Ho Man Tin response low-key

PUBLISHED : Wednesday, 06 August, 2003, 12:00am
UPDATED : Wednesday, 06 August, 2003, 12:00am

The launch of luxury residential project Parc Palais in Ho Man Tin has generated a mild response, indicating potential home buyers remain cautious, according to property agents.

The development in King's Park Rise, built by a consortium comprising New World Development, Sino Land, Wharf (Holdings), Chinese Estates Holdings and Manhattan Holdings, has recorded sales of only 60 units since it was launched on Thursday.

Estate agents said the response was muted as home buyers were looking for more good news to encourage them to buy.

Marco Yip Chin-kwan, district manager at Hong Kong Property, said: 'Some potential home buyers had taken a wait-and-see attitude after the government revealed more stimulus measures in October to stabilise the slumping property market.'

Ho Man Tin is widely perceived as Kowloon's traditional luxury housing area, he said, adding that the development could serve as an indicator of high-ended residential market in Kowloon.

Parc Palais comprises of 700 units, including 24 connected units and 22 duplex, in eight, 25-story blocks. Standard units have a range of between 1,000 sq ft and 2,035 sq ft.

The development, due to be completed in May next year, has 740 car parking spaces. Efficiency rate is about 79.7 per cent and the estimated management fee will be HK$1.90 per sq ft.

Estate agents said the pricing of Parc Palais was competitive when compared with other luxury projects in the secondary market.

Average prices for units at lower-floors were about HK$4,000 per square foot up to over HK$6,000 per square foot for flats with sea view, according to agents.

Overall prices on units ranged from HK$4 million to about HK$13 million, they said.

Agents said units at lower floors of neighbouring property King's Park Villa, which was built six years ago, had sold at an average of HK$3,500 per sq ft in the secondary market.

Victor Cheung, executive director of Midland Realty, said prices for the Parc Palais were offered at market level, indicating developers' positive view towards the prospect of the market.

But agents said residents in flats facing Princess Margaret Road would be annoyed by the noisy traffic. They recommended potential home buyers to choose units with garden views.

Mr Yip said four-bedroom apartments with garden views were the most popular among potential buyers. But the project does face competition, according to agents, saying that other developers are rushing to launch unsold units at their luxury projects or introduce brand new developments on the market.

One major competitor is Cheung Kong (Holdings), which is launching the second phase of One Beacon Hill development in Kowloon Tong and the remaining units at Victoria Towers in Tsim Sha Tsui.

The secondary market in Ho Man Tin has already benefited from the launch of Parc Palais which has attracted more than 20,000 flat viewers visiting the show flats, he said.

'The number of flat viewers visiting the second hand market had increased by 10 per cent over the weekend,' he said.

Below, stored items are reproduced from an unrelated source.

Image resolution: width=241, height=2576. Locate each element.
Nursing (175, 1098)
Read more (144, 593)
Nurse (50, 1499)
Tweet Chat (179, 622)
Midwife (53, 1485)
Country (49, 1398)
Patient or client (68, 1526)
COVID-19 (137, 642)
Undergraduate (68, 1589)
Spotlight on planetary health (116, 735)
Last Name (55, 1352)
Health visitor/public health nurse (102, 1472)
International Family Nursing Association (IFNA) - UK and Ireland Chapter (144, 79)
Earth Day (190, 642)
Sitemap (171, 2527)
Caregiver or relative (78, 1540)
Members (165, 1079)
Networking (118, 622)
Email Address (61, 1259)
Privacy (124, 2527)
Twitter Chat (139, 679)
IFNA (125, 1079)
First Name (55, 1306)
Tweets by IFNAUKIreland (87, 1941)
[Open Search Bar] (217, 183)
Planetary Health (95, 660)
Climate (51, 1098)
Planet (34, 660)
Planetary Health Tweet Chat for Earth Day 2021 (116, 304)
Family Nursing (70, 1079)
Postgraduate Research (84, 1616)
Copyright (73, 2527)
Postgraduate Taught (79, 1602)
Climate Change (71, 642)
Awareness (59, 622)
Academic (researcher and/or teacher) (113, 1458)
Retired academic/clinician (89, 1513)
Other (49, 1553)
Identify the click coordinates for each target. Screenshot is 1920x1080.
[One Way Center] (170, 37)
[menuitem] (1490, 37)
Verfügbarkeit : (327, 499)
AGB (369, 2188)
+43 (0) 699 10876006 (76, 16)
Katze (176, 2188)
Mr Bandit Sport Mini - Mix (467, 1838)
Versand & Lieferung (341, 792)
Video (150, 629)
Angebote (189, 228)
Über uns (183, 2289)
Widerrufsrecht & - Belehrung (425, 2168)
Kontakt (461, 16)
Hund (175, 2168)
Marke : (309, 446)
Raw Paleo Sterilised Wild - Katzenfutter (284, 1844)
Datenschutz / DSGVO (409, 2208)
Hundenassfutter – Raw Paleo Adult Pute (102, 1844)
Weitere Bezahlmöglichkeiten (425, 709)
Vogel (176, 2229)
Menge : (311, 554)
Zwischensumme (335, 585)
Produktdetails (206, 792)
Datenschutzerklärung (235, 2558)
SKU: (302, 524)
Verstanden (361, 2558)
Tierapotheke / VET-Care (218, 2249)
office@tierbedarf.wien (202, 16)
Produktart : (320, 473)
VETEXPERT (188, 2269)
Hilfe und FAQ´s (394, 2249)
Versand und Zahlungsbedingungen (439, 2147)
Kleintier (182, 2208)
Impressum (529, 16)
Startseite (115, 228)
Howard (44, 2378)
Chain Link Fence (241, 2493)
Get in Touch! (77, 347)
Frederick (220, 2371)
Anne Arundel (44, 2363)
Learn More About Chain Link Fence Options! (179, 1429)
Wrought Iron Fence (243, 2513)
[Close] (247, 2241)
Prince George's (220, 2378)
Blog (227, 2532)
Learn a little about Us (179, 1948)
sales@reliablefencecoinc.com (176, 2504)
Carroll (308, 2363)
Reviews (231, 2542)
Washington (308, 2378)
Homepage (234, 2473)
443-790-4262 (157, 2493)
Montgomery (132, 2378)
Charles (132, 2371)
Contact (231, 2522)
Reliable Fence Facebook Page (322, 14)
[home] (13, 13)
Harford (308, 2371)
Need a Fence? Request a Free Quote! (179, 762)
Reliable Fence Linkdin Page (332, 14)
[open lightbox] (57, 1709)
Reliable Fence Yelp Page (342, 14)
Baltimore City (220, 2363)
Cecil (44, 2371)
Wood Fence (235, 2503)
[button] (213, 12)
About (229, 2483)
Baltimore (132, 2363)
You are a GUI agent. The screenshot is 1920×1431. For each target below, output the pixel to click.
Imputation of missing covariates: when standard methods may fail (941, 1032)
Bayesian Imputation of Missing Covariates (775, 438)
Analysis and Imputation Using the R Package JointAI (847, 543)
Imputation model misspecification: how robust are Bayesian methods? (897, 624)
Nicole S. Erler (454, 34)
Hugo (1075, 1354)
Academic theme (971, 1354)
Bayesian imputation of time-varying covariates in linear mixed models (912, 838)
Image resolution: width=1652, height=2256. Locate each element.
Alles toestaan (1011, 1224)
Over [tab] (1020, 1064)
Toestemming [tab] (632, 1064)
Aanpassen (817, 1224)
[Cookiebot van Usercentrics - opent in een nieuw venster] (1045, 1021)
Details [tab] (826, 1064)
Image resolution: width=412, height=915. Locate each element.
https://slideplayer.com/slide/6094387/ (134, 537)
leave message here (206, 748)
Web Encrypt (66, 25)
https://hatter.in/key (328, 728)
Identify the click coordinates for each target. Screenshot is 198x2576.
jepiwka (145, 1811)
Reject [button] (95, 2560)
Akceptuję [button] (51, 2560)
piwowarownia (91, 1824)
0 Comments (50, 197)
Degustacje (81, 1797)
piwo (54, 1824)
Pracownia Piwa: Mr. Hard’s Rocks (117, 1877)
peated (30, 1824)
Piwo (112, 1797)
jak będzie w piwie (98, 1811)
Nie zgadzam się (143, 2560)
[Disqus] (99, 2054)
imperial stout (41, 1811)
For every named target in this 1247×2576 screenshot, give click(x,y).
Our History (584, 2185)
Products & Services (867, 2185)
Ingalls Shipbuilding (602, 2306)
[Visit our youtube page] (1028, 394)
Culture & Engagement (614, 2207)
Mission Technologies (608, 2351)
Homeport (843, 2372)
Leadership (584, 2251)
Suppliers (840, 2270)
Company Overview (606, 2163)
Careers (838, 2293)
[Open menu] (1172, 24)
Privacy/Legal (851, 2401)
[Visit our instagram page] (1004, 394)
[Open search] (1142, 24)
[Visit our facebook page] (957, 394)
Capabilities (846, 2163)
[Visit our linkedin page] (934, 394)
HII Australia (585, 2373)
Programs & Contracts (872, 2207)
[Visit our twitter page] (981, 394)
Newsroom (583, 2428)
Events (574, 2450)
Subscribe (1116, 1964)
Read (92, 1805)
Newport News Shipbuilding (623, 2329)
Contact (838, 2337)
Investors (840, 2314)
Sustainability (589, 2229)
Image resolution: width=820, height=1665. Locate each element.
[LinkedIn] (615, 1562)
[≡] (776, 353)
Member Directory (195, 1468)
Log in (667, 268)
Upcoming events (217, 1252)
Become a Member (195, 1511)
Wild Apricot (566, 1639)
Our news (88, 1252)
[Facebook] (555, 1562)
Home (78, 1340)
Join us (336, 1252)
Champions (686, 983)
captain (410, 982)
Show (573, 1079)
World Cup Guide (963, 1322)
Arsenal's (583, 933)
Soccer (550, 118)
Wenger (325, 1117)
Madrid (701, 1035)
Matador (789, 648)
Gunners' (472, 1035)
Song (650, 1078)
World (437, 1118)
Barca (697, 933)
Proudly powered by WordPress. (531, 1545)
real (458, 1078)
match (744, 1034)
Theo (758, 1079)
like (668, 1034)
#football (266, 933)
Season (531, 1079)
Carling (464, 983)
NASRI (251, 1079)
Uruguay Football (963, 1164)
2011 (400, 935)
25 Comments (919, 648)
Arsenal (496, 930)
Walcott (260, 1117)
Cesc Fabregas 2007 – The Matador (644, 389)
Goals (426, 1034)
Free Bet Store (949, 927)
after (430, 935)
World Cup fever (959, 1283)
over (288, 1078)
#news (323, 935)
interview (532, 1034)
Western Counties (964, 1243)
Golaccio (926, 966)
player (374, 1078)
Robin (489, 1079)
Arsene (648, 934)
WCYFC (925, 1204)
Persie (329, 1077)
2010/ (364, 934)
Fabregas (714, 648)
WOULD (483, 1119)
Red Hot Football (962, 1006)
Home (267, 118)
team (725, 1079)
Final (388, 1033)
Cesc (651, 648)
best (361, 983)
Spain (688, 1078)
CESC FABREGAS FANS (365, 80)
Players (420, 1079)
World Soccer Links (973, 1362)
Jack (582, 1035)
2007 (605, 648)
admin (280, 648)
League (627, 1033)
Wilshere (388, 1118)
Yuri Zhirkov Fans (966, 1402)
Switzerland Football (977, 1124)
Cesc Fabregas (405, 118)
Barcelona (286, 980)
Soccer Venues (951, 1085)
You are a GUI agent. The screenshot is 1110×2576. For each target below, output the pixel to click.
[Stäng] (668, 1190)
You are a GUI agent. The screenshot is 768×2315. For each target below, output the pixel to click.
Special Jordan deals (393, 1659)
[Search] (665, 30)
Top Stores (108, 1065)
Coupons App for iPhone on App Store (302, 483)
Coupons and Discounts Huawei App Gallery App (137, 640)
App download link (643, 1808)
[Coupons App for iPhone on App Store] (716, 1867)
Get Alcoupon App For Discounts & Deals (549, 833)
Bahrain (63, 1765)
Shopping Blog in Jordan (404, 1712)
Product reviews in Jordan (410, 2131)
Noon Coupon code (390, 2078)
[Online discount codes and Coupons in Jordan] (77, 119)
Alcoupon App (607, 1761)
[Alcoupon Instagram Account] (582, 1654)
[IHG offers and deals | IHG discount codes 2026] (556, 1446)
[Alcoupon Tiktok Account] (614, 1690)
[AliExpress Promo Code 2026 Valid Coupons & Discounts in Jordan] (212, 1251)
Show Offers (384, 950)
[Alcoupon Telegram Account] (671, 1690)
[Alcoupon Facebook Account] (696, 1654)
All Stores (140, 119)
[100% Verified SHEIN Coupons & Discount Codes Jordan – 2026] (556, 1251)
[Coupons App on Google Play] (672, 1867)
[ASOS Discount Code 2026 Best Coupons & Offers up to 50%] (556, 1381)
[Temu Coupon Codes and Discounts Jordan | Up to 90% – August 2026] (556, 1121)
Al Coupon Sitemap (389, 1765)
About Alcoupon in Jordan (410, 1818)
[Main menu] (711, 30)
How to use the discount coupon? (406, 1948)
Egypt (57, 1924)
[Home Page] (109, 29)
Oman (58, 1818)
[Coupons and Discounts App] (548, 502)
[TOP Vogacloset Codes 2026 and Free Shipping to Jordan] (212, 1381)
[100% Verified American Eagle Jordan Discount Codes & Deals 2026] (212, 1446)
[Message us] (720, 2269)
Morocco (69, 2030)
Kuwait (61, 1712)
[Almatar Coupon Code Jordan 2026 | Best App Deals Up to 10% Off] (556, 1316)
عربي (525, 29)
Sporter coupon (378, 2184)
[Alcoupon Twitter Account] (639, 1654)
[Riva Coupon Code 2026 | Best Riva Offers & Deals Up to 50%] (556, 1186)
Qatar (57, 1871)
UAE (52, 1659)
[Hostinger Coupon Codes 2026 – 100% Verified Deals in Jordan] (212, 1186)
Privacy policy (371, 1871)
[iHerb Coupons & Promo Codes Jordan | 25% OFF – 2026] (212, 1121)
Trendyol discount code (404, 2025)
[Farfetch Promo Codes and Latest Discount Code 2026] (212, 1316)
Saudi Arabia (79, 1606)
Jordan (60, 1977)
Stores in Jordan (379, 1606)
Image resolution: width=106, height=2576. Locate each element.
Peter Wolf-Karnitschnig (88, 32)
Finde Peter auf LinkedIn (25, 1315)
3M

'Some of these potential home buyers will also search around in the second hand market for comparison.'

Asking prices in the secondary market in Ho Man Tin have stabilised but are still lower than the primary market, said Mr Yip.

Parc Palais' club house facilities include outdoor and indoor swimming pool, jacuzzi pool, billiard room, multi-purpose ball court, fitness room, sauna and tennis court.